Mounted at /content/drive


In [None]:
# MLP - 은닉층 5개
# 현재 최고성능 모델 하이퍼파라미터(GS) : {"batch_size": 32, "hidden_sizes": [32, 64, 64, 32, 16], "learning_rate": 0.001}
# Epoch : 93
# 제출 성능 : 0.752
class MLP5Hidden(nn.Module):
    def __init__(self, input_size=11, hidden_sizes=[32, 64, 64, 32, 16], output_size=1):
        super(MLP5Hidden, self).__init__()
        self.fc1 = nn.Linear(input_size, hidden_sizes[0])
        self.fc2 = nn.Linear(hidden_sizes[0], hidden_sizes[1])
        self.fc3 = nn.Linear(hidden_sizes[1], hidden_sizes[2])
        self.fc4 = nn.Linear(hidden_sizes[2], hidden_sizes[3])
        self.fc5 = nn.Linear(hidden_sizes[3], hidden_sizes[4])
        self.fc6 = nn.Linear(hidden_sizes[4], output_size)
        self.prelu = nn.PReLU()

    def forward(self, x):
        x = self.prelu(self.fc1(x))
        x = self.prelu(self.fc2(x))
        x = self.prelu(self.fc3(x))
        x = self.prelu(self.fc4(x))
        x = self.prelu(self.fc5(x))
        x = self.fc6(x)
        return x

In [None]:
# 훈련 데이터를 훈련 + 검증 데이터로 나누고 train_dataset, val_dataset 을 반환하는 함수:
train_data = pd.read_csv(train_csv_path)

X = torch.tensor(train_data.iloc[:,1:-1].values, dtype=torch.float32)
y = torch.tensor(train_data.iloc[:,-1].values, dtype = torch.float32).view(-1,1)

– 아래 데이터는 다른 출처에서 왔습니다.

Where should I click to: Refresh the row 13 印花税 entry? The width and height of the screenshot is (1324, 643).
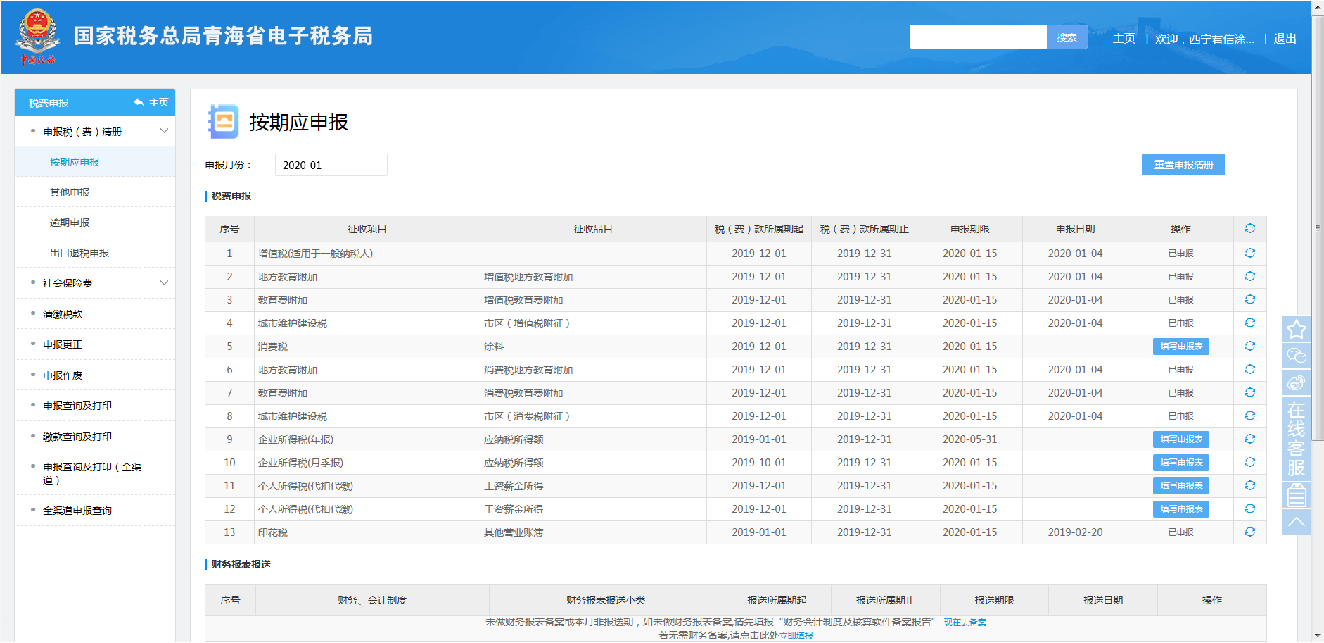pos(1249,532)
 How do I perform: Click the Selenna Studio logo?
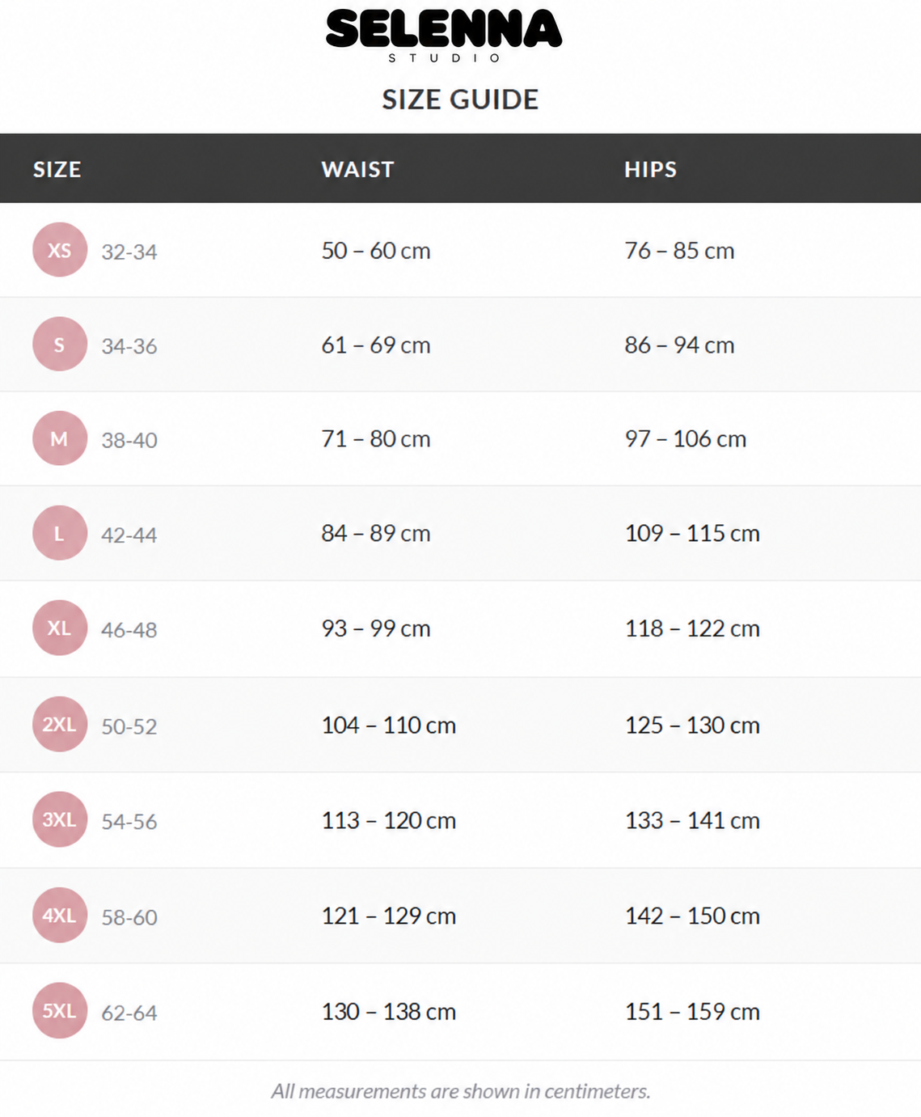444,36
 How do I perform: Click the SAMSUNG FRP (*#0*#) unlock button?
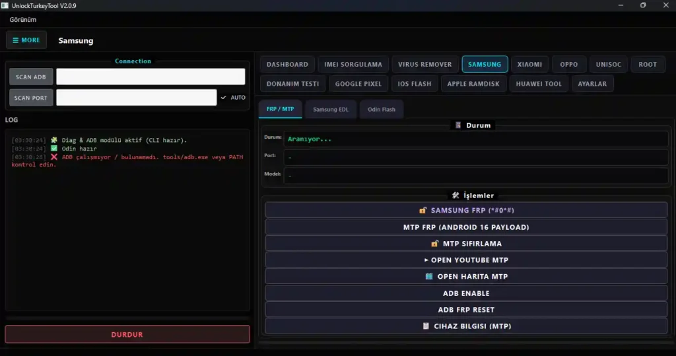(466, 210)
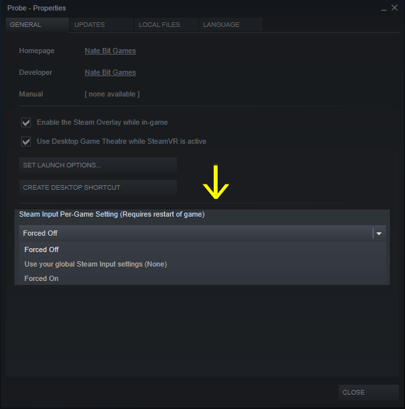
Task: Click Create Desktop Shortcut button
Action: [x=98, y=188]
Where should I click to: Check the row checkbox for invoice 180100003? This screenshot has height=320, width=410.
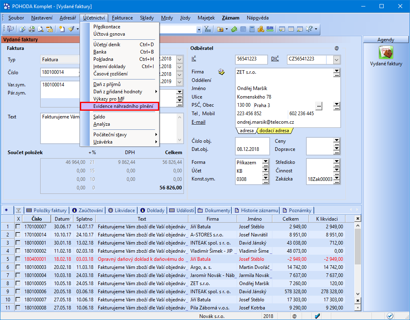(x=18, y=267)
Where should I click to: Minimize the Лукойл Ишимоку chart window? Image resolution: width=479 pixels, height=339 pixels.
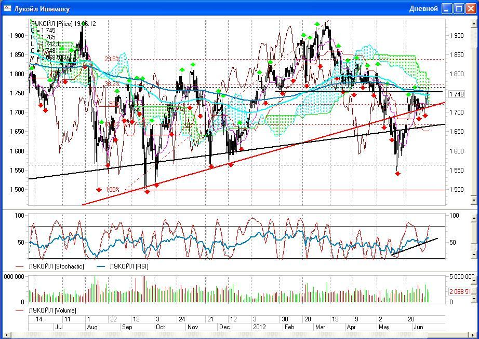pyautogui.click(x=447, y=8)
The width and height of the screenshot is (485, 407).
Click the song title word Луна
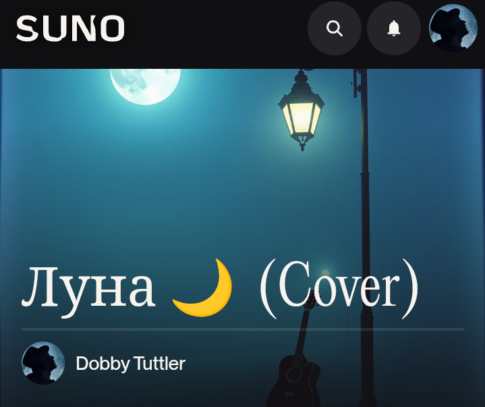[x=88, y=288]
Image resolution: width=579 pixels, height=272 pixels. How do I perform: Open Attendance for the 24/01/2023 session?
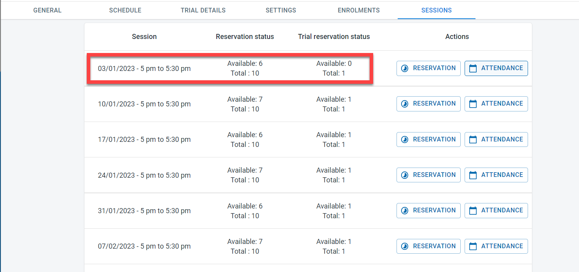pyautogui.click(x=496, y=175)
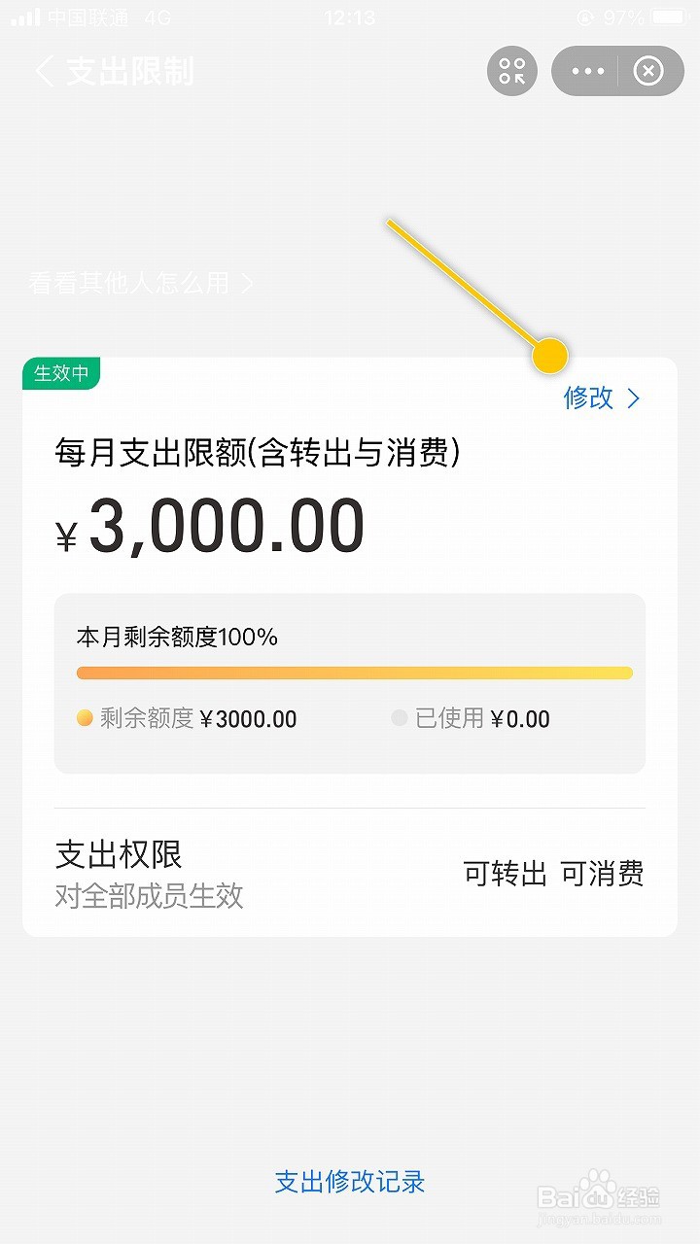This screenshot has width=700, height=1244.
Task: Tap the back arrow beside 支出限制
Action: 45,71
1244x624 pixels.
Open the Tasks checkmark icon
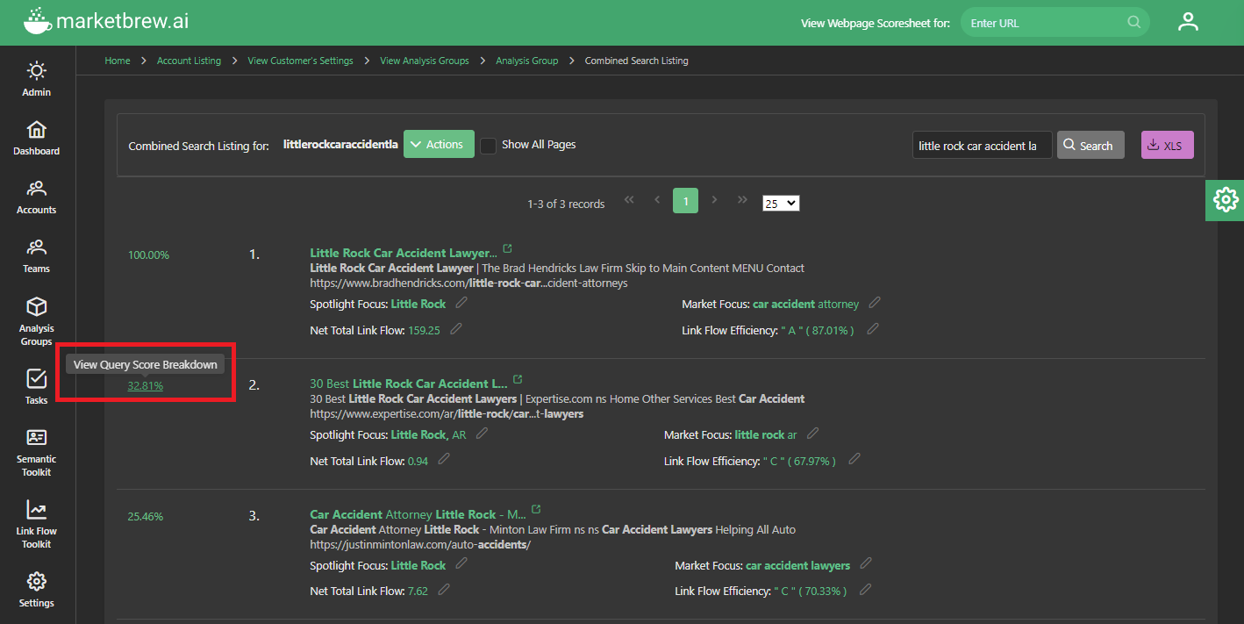36,378
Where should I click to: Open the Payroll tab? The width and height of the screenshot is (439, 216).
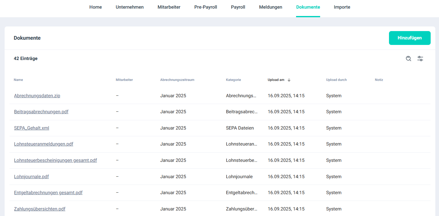point(238,7)
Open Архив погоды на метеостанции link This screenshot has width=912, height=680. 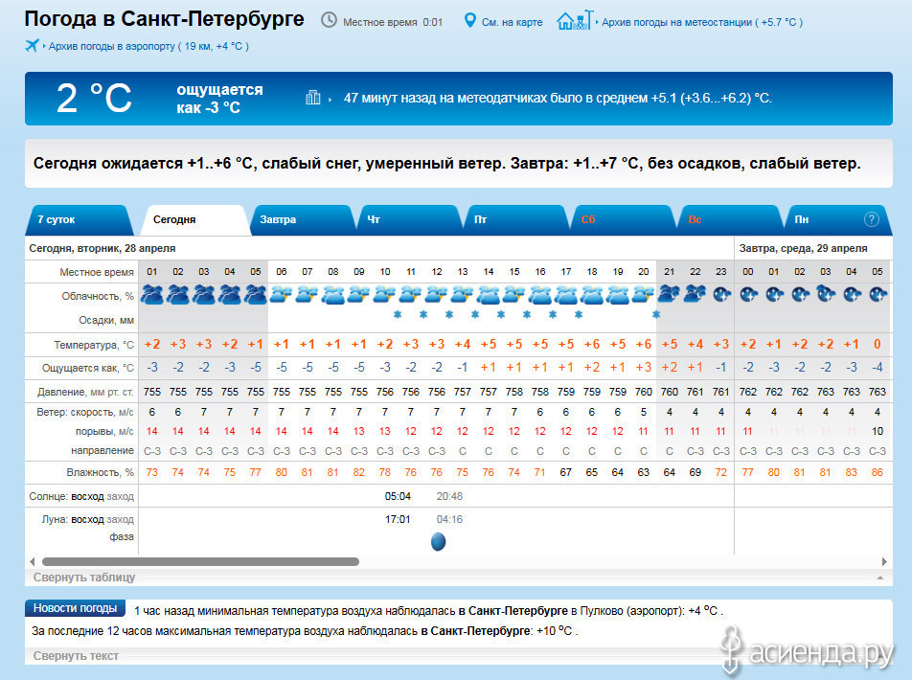click(701, 21)
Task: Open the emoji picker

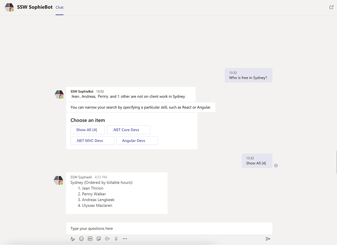Action: tap(81, 239)
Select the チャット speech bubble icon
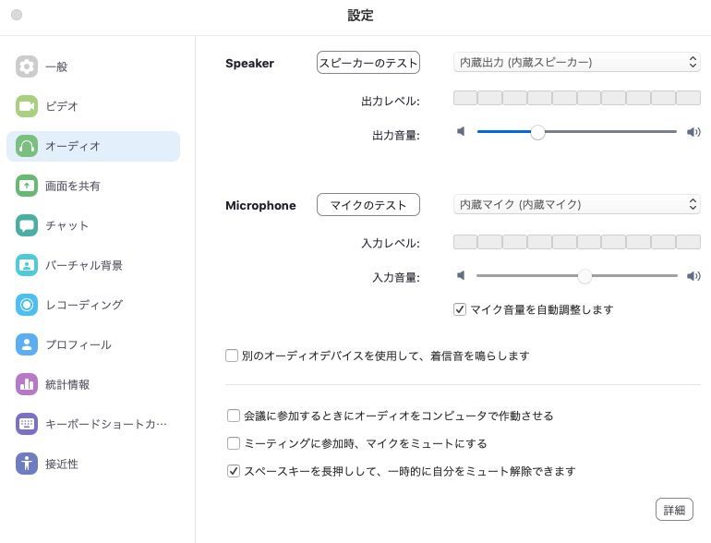The height and width of the screenshot is (543, 711). click(27, 225)
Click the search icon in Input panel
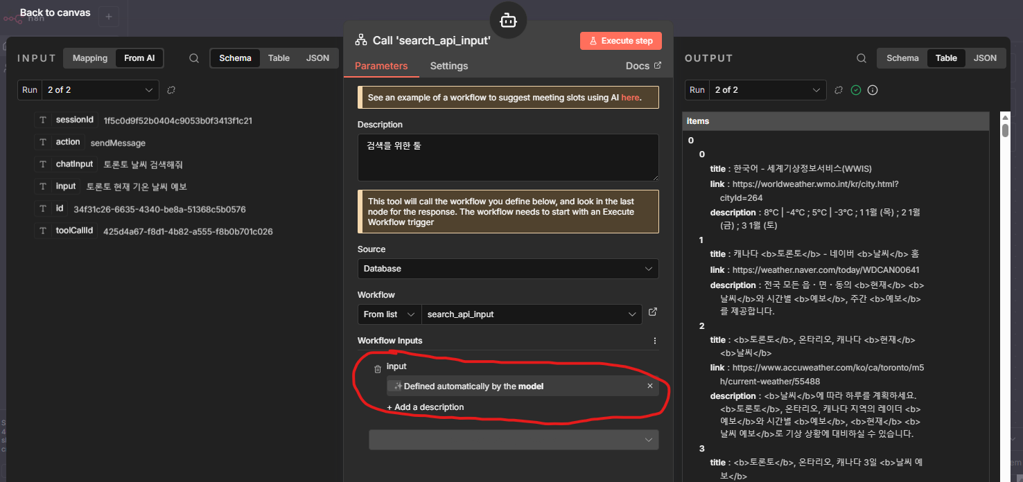 pyautogui.click(x=194, y=58)
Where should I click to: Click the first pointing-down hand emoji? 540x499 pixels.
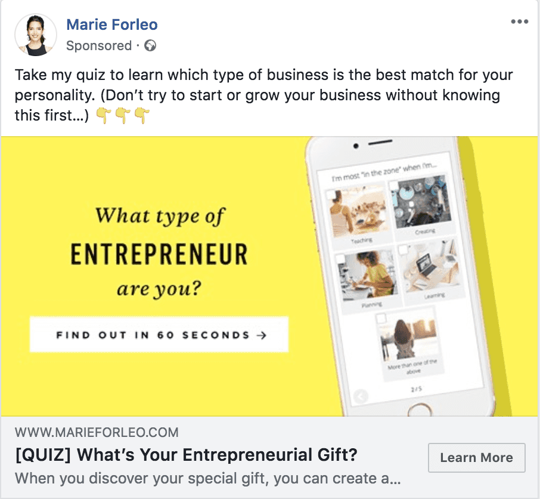click(103, 115)
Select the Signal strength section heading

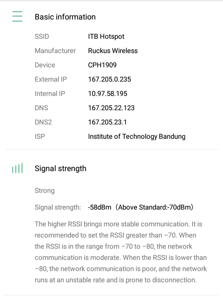click(x=60, y=168)
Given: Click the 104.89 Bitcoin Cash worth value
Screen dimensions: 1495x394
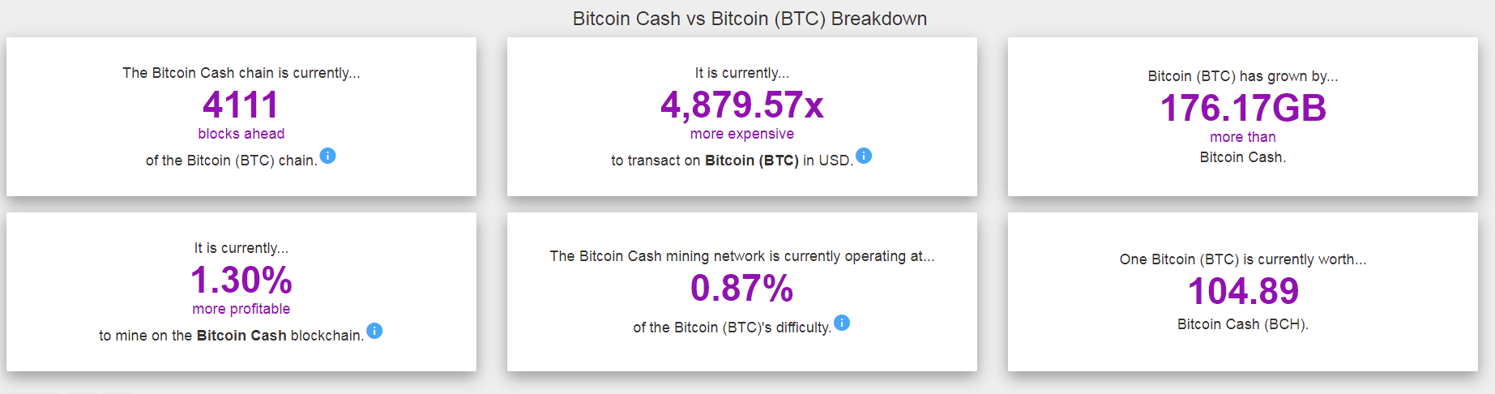Looking at the screenshot, I should 1243,291.
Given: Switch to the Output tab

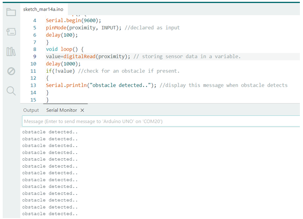Looking at the screenshot, I should click(x=31, y=110).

X_train, X_val, y_train, y_val = train_test_split(X, y, test_size=0.2, random_state=RANDOM_SEED)

train_dataset = TensorDataset(X_train, y_train)
val_dataset = TensorDataset(X_val, y_val)

In [None]:

model = MLP5Hidden()
model.cuda()
criterion = nn.MSELoss().cuda()
optimizer = optim.Adam(model.parameters(), lr=0.001)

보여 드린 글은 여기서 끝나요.